◆ Tasks for this exercise
a – Translate this sentence from the piece below on sustainable Easter changes into Spanish: "I promise there is another way to do things."
b – Write the next part of the piece below on sustainable Easter changes, starting right after its last sentence.

◆ Provided text
----
Sustainable Holiday Changes: Easter
As we approach yet another holiday during a global pandemic, I realize that moms are really trying to make a lot of additional magic here. Part of the magic, as we know, came from the additional people that we saw and visited with during traditional holidays like Thanksgiving, Easter, and Christmas. And now, either we embrace the time as rest, or we are trying to make sure our children get to still experience that same level of happiness and memory making that normally comes with these holidays.
It all comes with a lot of stuff, and a lot of waste. I've been a mom for just four years and a bit now, and I also know how much additional work it adds to an already overflowing plate. It's not until Christmas is over that I realize just how much that time of year adds to things; it's like I just got to quit a part time job, and now I can focus on my other two full time jobs - parenting and ya know, the day job. There's still the clean up, the packing away, the garbage bags. But then the next holidays come around - now Valentine's cards and crafts and writing love notes to put on children's doors, foil and glitter decorations we put up and throw away, tiny packages of treats and piles of plastic wrapping. Then it is leprechaun green plastic glittery clovers and gold foil coins filled with cheap chocolate and plastic hats, glasses and necklaces. And now, plastic Easter grass and rows of cheap stuffed animals and pastel plastic eggs at every store checkout. Throw a few birthdays on there with the matching themed wrapping paper, plates, balloons and treat bags filled with on-theme items that are plastic, cheap and usually filled by mamas and papas everywhere just trying to 'keep up.'
Unfortunately, we usually end up on our phones to disconnect, and see the multiple advertisements for each of these events, and then see the intimate photos of what everyone else is doing and getting for these holidays on our social media, and it really doesn't feel like there's any other way to do things. Ya look at the calendar, see what event is next, order a bunch of stuff online (or grab a ton of it last minute at one of those checkouts), put it together for a few photos and a short period of magic, and then dump it all in the garbage.
I promise there is another way to do things. Unfortunately so many of us mamas just want what's best for the family that we spend so much time worrying - that we are spoiling, whether we are going to far the other way and being too minimal and depriving our kids, or we are simply exhausted and we don't really have too much more to give. Maybe these are all generalizations, but I have felt all these feelings, and have muddled our way to something different over time, because things really have to change.
----
◆ Extracted entries
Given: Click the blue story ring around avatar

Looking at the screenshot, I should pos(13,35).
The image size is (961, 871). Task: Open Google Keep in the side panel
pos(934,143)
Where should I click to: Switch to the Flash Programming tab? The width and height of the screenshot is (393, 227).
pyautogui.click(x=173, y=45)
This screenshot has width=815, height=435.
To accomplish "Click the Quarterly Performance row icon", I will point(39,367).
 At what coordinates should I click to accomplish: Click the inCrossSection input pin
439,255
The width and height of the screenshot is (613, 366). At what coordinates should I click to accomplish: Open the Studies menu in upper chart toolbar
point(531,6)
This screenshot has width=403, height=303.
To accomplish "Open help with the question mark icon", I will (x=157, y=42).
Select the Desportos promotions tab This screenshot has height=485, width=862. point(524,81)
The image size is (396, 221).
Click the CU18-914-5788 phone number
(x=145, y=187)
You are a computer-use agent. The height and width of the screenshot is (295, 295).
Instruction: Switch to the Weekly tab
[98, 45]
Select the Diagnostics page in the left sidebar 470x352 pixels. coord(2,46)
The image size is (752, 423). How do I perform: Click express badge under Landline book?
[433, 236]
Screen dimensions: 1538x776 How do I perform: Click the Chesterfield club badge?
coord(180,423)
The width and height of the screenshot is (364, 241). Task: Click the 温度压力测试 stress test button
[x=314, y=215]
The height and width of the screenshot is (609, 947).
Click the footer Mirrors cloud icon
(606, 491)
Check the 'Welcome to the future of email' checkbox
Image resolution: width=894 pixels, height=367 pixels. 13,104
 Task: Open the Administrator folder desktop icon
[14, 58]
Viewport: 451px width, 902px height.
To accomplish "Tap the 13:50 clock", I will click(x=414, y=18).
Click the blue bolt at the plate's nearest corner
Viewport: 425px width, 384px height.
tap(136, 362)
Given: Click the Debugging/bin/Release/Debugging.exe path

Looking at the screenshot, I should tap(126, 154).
----
◆ Solved tasks
a – Prometo que hay otra manera de hacer las cosas.

b –
The silver lining to the pandemic? We can look at these holidays and rewrite what we want them to be, change them up so that we aren't left with the same results. Do you get overwhelmed, or resentful, or tired out - or, do you feel your values get shredded a little bit with the commercialism and the garbage and the cleaning up afterward? Or, do you feel filled up and rested after your holiday? What can you do to improve this, so that the magic is also something you get to enjoy, too?
Easter: A Plastic Nightmare
Let's just look at the plastic eggs to get started, shall we? Anyone with a toddler knows how much babies love these things. For a few years, the eggs stayed out for multiple 'fake' egg hunts, and then ya had to hide things in the eggs for them to open them all up in joy, and then they got carried around in toy shopping carts and I'd be finding them in tractor wagons and on the dog bed and in my kitchen cupboards. These things are never meant to last, and they are often single use, judging by the vast numbers that are produced each year to meet the demand.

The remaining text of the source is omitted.